--- Provided data ---

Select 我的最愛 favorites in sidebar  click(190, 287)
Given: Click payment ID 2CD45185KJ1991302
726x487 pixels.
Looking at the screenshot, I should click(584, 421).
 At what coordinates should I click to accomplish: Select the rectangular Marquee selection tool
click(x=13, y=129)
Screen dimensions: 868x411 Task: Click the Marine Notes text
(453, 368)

---
--- Provided data ---

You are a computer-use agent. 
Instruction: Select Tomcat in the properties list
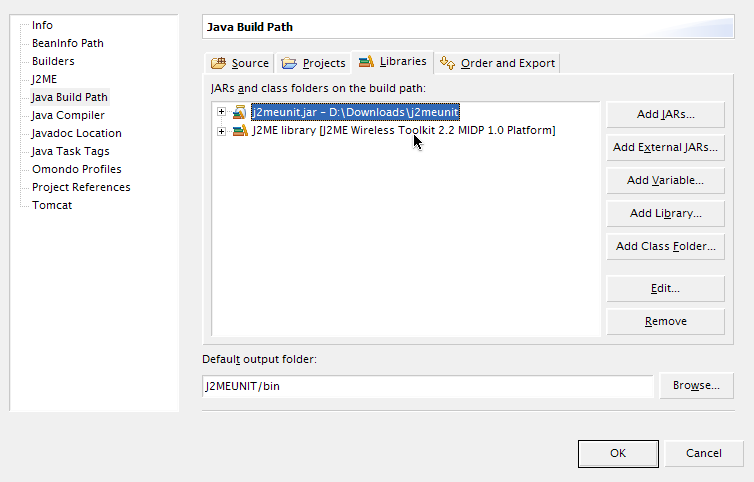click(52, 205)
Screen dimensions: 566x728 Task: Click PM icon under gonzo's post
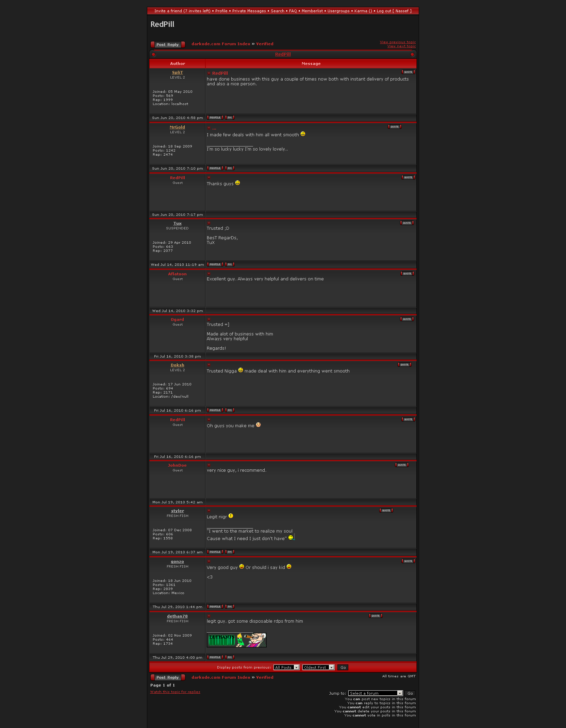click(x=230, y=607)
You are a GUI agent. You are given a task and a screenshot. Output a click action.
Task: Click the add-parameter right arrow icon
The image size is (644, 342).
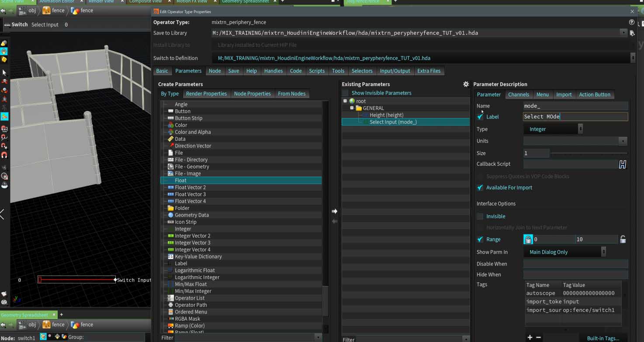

---

- Instructions for the task -
Look through the entries, and return every line that the word "agent" appears in.

- Output of the exercise -
You are a computer-use agent. 
You are a GUI agent. You are given a task and a screenshot. Output a click action.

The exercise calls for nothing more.